EXERCISE DESCRIPTION. Can you output, verbatim, the part of the ECFP6 preprocessing notebook between "To build your" and "the appropriate string.", inclusive?

PROVIDED PASSAGE.
▶
# ECFP6 NN Data preprocessing

This ipynb is intended to be used in tandem with the 'ecfp_nn.ipynb' file. Please run this file first to construct the 

In [5]:
import pandas as pd
import pickle
from rdkit import Chem
from rdkit.Chem import AllChem
import numpy as np

## Data preprocessing and Loading

In [6]:
def string_to_bitstr(smiles):
    mol = Chem.MolFromSmiles(smiles) # convert smiles to molecule
    mol = Chem.AddHs(mol) # include hydrogen's in EFCP
    # next line converts the molecule into a ~ECFP6 fingerprint string with 2048 bits
    fprint = AllChem.GetMorganFingerprintAsBitVect(mol=mol, radius=3, nBits=2048)
    # convert that to the one hot encoding of the ECFP6
    rtrn = np.fromiter(fprint.ToBitString(), "u1")
    return rtrn

In [3]:
def load_B3DB(path="B3DB/B3DB/B3DB_classification.tsv"):
    # load dataset from B3DB
    data = pd.read_csv(path, sep="\t")
    fingerprints = []
    labels = []
    for idx, row in data.iterrows(): # iter thru data
        smiles = row["SMILES"] # get smiles
        fingerprints.append(string_to_bitstr(smiles)) # convert smiles to bitstring
        if row['BBB+/BBB-'] == 'BBB+': # assing 1 for BBB+, 0 for BBB-
            labels.append(1)
        else:
            labels.append(0)
    fingerprints = np.array(fingerprints)
    labels = np.array(labels)
    return (fingerprints, labels)

def pickle_database(obj, name='fps_and_labels.pickle'):
    with open('fps_and_labels.pickle', 'wb') as f:
        pickle.dump(obj, f)
    return

### Build and pickle the processed data

To build your pickled ecfp data object, all that is necessary is that the proper path to reach the "B3DB_classification.tsv" be provided. It can be enter below, or if not entered, an attempt to access it as though it resided in the same folder as this file will be made.

In [2]:
# To set a path, uncomment the line below and type in the appropriate string.
# path = ""

In [10]:
# This pickling was done because rdkit is unusable in google colab
fingerprints, labels = load_B3DB(path)
pickle_database((fingerprints, labels))
◀
[Text and item location listing]
▶
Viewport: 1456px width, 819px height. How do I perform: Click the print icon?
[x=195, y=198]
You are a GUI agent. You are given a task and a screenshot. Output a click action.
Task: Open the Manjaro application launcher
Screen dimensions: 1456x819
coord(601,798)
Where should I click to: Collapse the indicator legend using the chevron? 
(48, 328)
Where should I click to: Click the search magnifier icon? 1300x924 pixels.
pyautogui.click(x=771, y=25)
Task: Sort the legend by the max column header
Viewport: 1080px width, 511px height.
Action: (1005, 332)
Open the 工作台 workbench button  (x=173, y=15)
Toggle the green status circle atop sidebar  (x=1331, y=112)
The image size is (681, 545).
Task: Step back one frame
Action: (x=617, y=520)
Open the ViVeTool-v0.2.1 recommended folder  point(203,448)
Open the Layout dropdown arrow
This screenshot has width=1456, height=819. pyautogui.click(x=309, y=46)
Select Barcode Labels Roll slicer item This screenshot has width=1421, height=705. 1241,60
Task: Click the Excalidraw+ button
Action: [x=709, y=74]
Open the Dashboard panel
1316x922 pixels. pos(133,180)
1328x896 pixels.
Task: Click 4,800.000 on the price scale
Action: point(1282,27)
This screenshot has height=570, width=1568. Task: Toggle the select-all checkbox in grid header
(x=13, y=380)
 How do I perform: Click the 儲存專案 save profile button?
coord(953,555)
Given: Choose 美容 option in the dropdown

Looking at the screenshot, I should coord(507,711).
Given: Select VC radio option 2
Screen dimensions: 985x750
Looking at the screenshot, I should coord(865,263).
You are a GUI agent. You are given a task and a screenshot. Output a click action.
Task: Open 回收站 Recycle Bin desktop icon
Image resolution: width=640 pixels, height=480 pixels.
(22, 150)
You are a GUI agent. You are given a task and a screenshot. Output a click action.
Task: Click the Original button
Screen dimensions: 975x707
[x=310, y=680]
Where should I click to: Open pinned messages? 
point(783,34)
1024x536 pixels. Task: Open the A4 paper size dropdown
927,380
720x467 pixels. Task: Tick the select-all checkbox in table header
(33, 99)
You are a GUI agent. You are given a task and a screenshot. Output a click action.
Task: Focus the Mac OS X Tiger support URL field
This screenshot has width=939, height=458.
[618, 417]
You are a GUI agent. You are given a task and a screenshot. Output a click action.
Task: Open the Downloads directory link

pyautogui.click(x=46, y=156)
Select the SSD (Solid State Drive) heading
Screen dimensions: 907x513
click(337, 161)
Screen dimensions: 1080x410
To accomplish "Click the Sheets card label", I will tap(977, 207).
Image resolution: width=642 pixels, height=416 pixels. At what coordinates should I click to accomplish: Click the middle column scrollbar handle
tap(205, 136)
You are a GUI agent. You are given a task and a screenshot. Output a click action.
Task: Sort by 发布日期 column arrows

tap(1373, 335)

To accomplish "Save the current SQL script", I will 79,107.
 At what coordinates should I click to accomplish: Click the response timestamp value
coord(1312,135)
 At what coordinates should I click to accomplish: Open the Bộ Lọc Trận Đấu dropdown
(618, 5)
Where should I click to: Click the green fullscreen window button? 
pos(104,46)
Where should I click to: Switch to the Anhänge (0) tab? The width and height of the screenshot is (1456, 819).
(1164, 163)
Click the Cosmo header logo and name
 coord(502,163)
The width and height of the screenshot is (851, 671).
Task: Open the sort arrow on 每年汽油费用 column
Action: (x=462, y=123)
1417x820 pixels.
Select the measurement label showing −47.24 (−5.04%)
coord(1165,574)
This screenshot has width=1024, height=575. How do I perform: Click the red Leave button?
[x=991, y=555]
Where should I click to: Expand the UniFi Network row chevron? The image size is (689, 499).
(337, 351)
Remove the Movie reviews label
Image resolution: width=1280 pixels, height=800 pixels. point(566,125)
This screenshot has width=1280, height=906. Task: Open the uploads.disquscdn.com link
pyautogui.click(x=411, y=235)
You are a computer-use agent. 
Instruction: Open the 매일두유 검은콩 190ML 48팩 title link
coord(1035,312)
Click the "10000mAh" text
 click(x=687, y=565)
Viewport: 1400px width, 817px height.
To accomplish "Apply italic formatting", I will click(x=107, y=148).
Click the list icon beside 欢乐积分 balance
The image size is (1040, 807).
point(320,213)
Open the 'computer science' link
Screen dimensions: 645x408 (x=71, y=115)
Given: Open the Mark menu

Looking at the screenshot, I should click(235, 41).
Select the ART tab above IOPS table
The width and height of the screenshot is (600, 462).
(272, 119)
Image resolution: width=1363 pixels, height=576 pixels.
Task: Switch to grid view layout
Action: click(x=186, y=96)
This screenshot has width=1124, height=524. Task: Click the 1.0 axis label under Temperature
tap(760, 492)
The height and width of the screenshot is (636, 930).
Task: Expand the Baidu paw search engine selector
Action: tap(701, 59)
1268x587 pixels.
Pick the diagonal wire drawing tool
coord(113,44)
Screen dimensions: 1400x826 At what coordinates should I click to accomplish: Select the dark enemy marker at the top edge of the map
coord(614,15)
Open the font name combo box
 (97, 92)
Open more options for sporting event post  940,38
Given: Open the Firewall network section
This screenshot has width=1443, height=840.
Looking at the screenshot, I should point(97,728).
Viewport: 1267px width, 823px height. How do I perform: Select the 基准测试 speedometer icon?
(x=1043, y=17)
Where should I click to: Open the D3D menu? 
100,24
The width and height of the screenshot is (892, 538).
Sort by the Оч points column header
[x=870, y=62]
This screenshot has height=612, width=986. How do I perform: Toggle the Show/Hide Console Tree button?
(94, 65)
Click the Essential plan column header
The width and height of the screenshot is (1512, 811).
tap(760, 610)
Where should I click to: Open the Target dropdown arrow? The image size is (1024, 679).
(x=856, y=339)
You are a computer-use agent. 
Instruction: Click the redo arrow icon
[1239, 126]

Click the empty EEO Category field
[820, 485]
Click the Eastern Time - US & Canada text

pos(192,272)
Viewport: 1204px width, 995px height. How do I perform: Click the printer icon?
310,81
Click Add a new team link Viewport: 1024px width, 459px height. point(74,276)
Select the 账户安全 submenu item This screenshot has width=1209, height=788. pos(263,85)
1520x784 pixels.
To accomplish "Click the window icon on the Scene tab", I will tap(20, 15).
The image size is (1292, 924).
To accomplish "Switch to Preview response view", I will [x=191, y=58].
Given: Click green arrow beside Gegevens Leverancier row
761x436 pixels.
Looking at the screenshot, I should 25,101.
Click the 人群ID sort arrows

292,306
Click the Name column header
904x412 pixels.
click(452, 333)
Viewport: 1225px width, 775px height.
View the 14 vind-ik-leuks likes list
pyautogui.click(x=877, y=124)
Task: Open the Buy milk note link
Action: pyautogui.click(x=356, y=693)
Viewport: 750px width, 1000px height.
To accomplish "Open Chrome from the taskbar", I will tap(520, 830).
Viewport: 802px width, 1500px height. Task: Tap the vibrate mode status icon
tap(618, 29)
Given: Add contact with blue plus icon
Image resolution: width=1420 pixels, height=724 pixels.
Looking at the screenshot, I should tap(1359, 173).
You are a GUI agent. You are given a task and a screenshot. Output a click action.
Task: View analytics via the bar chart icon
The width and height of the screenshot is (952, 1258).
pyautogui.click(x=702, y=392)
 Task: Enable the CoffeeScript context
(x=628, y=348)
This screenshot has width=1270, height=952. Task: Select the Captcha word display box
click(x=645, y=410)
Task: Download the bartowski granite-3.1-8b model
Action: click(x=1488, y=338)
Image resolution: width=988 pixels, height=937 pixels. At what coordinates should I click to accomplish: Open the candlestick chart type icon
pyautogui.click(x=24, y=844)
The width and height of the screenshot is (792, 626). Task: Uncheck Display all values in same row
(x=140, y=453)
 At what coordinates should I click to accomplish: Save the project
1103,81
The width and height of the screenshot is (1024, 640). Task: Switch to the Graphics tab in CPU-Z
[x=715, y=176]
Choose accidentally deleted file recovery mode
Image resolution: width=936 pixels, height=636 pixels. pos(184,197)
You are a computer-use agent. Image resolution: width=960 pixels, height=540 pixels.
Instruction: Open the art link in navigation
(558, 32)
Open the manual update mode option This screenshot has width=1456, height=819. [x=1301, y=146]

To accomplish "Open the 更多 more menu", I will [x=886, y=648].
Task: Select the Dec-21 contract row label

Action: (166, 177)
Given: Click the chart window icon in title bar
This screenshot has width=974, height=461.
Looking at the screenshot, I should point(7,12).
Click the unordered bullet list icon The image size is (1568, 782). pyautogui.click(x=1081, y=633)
◀
EXERCISE OUTPUT.
To build your pickled ecfp data object, all that is necessary is that the proper path to reach the "B3DB_classification.tsv" be provided. It can be enter below, or if not entered, an attempt to access it as though it resided in the same folder as this file will be made.

In [2]:
# To set a path, uncomment the line below and type in the appropriate string.